▸ What is being asked
Repeat the part of the listing that opens with the line containing "At what coordinates should I click to accomplish: Delete" and closes with the line containing "(x=95, y=198)", reproducing those lines without any changes.

# Start of Items

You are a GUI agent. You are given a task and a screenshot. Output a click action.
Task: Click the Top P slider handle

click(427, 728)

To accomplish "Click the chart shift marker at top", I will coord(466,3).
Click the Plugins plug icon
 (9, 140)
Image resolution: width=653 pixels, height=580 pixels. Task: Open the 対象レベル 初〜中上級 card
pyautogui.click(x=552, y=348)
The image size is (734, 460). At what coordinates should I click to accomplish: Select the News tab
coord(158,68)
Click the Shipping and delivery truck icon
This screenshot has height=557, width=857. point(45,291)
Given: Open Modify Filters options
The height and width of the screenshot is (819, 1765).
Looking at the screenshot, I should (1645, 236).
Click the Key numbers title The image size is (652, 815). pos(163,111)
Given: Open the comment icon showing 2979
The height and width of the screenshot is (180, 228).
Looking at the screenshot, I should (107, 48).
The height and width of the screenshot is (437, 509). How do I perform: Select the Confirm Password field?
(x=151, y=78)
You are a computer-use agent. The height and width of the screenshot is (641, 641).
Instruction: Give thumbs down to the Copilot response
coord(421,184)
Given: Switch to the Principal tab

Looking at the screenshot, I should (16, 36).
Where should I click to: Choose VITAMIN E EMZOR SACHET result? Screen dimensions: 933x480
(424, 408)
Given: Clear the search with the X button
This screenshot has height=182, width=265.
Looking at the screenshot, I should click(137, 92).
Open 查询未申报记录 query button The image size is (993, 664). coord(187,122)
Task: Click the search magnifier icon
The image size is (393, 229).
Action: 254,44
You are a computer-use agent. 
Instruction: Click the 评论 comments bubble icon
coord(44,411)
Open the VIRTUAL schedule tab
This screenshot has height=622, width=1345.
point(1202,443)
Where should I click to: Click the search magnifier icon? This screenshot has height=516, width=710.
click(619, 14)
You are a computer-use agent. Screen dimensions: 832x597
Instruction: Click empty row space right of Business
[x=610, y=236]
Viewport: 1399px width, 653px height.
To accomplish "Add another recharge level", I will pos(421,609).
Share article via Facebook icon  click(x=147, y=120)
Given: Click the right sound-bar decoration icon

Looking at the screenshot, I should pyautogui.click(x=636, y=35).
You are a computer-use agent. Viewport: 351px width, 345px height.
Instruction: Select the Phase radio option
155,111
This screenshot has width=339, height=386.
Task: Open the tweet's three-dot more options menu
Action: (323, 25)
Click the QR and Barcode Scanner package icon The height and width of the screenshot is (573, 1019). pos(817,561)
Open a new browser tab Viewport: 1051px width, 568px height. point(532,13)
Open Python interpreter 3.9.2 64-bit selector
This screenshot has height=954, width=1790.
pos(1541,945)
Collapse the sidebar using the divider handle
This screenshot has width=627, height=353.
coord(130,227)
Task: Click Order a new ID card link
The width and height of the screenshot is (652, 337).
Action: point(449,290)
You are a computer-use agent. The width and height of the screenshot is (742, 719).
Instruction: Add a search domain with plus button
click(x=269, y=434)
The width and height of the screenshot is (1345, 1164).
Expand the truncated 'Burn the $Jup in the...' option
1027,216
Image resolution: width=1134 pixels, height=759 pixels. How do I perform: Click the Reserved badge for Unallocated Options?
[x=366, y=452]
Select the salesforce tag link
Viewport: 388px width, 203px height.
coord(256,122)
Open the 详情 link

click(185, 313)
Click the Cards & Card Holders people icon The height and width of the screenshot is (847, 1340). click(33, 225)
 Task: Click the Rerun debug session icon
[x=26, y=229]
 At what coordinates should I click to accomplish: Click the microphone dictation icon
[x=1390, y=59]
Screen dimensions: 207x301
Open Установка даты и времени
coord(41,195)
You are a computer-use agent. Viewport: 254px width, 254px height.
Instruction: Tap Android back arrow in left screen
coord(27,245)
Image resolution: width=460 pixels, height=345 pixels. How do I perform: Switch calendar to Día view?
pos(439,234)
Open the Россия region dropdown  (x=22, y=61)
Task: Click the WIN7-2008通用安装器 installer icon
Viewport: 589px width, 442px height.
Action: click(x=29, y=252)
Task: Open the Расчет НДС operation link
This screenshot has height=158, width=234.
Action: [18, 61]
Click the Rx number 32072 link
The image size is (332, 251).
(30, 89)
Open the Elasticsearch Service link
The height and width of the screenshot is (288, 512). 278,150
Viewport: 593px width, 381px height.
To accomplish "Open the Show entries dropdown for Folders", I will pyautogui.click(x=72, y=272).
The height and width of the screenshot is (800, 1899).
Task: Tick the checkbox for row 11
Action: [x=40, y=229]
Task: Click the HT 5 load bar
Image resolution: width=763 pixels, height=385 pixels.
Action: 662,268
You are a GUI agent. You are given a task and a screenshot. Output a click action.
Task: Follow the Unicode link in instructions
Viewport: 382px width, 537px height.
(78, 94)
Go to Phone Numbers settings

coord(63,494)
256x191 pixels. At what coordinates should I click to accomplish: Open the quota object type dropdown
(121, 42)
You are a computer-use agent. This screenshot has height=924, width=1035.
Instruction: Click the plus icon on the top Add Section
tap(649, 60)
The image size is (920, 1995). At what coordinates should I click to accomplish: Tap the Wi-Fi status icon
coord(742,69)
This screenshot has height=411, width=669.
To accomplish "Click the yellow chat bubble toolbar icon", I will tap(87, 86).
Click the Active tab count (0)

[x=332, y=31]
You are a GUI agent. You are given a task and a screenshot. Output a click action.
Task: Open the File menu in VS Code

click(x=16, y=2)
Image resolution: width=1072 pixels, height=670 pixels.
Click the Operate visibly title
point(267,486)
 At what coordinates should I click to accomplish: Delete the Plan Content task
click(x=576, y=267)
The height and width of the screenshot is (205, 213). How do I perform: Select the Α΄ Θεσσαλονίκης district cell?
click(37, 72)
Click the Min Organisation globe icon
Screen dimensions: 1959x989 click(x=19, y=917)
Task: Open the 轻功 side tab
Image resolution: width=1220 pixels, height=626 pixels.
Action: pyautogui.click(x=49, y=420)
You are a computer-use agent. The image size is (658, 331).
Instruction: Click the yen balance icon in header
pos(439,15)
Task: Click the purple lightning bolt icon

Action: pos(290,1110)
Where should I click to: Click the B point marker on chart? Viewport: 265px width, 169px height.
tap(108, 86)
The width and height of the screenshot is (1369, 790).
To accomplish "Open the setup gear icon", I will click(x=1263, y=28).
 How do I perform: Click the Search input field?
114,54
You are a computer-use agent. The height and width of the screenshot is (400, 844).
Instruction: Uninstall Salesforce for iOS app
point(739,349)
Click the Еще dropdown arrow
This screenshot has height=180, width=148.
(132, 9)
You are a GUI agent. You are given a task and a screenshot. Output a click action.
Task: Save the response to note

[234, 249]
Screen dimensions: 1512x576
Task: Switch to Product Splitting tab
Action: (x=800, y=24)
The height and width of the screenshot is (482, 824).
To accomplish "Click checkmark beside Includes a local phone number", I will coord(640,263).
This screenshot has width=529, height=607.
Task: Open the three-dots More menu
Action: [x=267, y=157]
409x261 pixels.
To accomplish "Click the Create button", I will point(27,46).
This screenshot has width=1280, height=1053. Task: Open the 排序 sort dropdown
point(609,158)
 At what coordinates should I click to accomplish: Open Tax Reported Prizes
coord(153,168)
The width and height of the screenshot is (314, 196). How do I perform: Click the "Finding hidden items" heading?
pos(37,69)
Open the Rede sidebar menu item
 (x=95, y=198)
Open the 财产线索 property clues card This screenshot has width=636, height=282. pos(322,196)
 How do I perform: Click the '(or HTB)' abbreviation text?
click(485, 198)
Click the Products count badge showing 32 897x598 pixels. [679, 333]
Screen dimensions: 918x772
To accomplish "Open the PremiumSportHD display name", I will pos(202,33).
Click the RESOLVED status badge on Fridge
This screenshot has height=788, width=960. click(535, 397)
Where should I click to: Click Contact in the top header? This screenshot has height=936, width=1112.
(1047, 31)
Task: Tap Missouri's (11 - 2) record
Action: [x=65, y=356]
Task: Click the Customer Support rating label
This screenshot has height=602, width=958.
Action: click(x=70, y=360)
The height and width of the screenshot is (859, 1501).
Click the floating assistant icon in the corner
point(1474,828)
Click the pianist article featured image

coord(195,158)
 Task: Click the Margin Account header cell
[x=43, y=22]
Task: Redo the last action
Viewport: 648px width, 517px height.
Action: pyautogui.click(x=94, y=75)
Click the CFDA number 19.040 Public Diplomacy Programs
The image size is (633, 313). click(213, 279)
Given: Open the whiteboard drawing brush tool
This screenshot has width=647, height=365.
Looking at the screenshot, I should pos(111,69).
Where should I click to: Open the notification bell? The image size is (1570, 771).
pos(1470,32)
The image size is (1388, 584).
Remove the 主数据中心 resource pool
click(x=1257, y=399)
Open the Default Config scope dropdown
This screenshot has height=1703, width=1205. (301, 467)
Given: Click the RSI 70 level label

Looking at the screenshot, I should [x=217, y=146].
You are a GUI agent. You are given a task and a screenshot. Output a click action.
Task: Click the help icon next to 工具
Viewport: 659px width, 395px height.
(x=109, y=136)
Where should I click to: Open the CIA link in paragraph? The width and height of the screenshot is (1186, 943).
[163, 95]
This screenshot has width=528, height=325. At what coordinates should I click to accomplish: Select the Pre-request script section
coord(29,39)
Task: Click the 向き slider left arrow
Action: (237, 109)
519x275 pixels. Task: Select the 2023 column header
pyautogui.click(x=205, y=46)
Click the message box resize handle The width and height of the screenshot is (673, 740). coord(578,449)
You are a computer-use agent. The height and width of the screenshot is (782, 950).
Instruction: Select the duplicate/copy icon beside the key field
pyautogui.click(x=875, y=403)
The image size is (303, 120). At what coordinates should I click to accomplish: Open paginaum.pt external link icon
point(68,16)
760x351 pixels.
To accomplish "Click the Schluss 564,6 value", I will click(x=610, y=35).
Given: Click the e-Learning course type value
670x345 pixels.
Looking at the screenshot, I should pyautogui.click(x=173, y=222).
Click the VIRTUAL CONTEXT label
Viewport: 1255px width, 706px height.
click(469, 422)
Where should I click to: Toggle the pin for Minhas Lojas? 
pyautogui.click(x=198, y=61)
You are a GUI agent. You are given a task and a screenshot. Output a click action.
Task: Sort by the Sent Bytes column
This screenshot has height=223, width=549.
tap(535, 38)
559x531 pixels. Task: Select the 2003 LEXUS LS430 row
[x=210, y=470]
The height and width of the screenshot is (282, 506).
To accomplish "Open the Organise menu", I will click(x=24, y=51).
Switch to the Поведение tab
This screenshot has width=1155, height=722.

# End of Items

▸ Task solution
 At what coordinates should I click to accomplish: Delete the Plan Content task
click(x=576, y=267)
The height and width of the screenshot is (205, 213). How do I perform: Select the Α΄ Θεσσαλονίκης district cell?
click(37, 72)
Click the Min Organisation globe icon
Screen dimensions: 1959x989 click(x=19, y=917)
Task: Open the 轻功 side tab
Image resolution: width=1220 pixels, height=626 pixels.
Action: pyautogui.click(x=49, y=420)
You are a computer-use agent. The image size is (658, 331).
Instruction: Click the yen balance icon in header
pos(439,15)
Task: Click the purple lightning bolt icon

Action: pos(290,1110)
Where should I click to: Click the B point marker on chart? Viewport: 265px width, 169px height.
tap(108, 86)
The width and height of the screenshot is (1369, 790).
To accomplish "Open the setup gear icon", I will click(x=1263, y=28).
 How do I perform: Click the Search input field?
114,54
You are a computer-use agent. The height and width of the screenshot is (400, 844).
Instruction: Uninstall Salesforce for iOS app
point(739,349)
Click the Еще dropdown arrow
This screenshot has height=180, width=148.
(132, 9)
You are a GUI agent. You are given a task and a screenshot. Output a click action.
Task: Save the response to note

[234, 249]
Screen dimensions: 1512x576
Task: Switch to Product Splitting tab
Action: (x=800, y=24)
The height and width of the screenshot is (482, 824).
To accomplish "Click checkmark beside Includes a local phone number", I will coord(640,263).
This screenshot has width=529, height=607.
Task: Open the three-dots More menu
Action: [x=267, y=157]
409x261 pixels.
To accomplish "Click the Create button", I will point(27,46).
This screenshot has width=1280, height=1053. Task: Open the 排序 sort dropdown
point(609,158)
 At what coordinates should I click to accomplish: Open Tax Reported Prizes
coord(153,168)
The width and height of the screenshot is (314, 196). How do I perform: Click the "Finding hidden items" heading?
pos(37,69)
Open the Rede sidebar menu item
 (x=95, y=198)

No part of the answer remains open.